# just bought a 1930's BSA track bike



## johnnybentwrench (Jun 3, 2012)

I saw this on ebay and had to have it. single speed track bike from the 30's??

will need a front rim


----------



## Andrew Gorman (Jun 3, 2012)

Nice bike!  BSA parts were an upgrade on a lot of other manufacturers bikes, so it might not be BSA built.  The house track bikes in the 1938 Island cycle supply catalog were available with BSA parts, for example.  It's available as a reprint and well worth getting.


----------



## johnnybentwrench (Jun 4, 2012)

I have cancelled the deal this bike is way to small. I have 1000-1700 dollars set aside for the right lightweight bike single speed. anyone want to sell anything?


----------



## oldmtrcyc (Oct 1, 2012)

johnnybentwrench said:


> I have cancelled the deal this bike is way to small. I have 1000-1700 dollars set aside for the right lightweight bike single speed. anyone want to sell anything?

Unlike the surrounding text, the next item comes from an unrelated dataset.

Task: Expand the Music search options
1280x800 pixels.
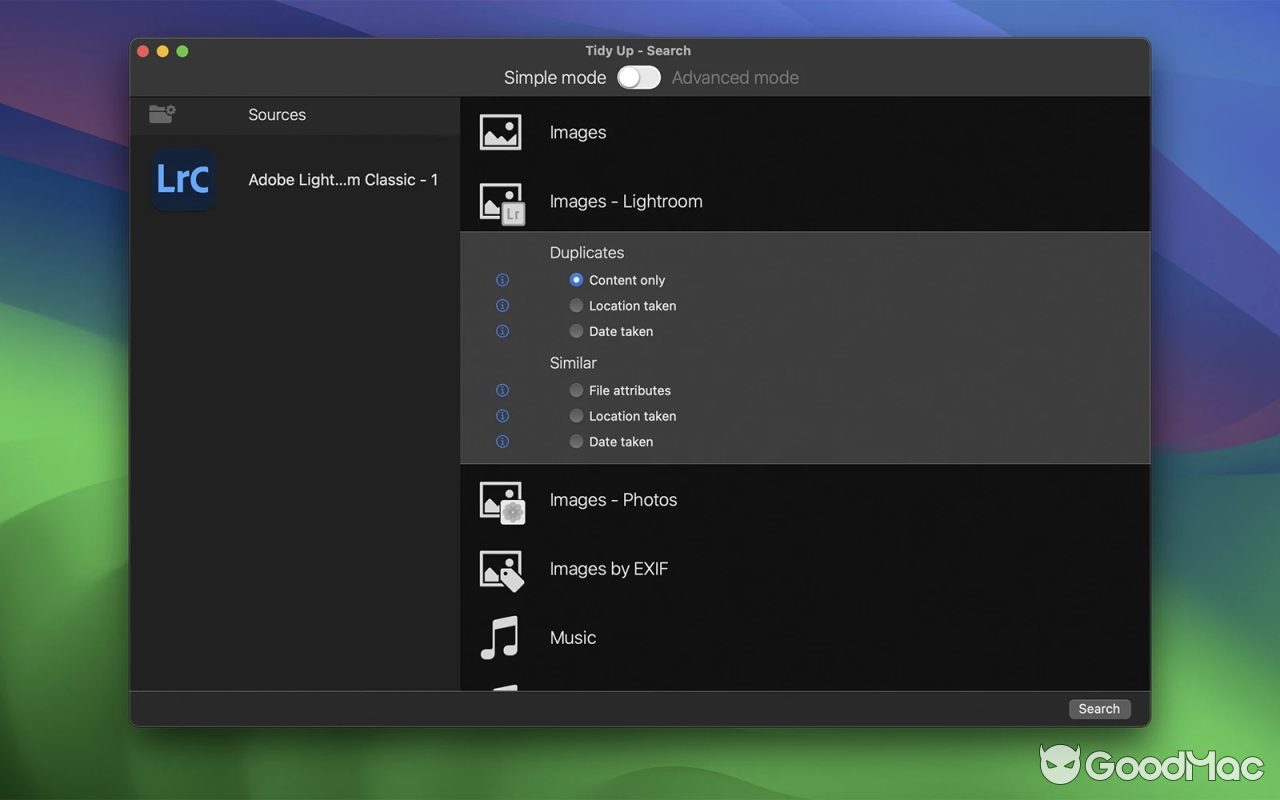Action: (x=572, y=637)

I have just listed a track bike on ebay... BSA components.  Was told that it was a custom built bike made in Chicago called a Wastyn Special, never intended for the street (never drilled for fenders, etc).   Here it is...
http://cgi.ebay.com/ws/eBayISAPI.dll?ViewItem&item=140860760811

Thank you John for identifying it!


----------



## Larmo63 (Oct 23, 2012)

That Wastyn is saaweeeet.


----------



## SirMike1983 (Oct 24, 2012)

Wastyn was a high quality lightweight in its time.

http://www.classicrendezvous.com/USA/Wastyn_cycles_main.htm


----------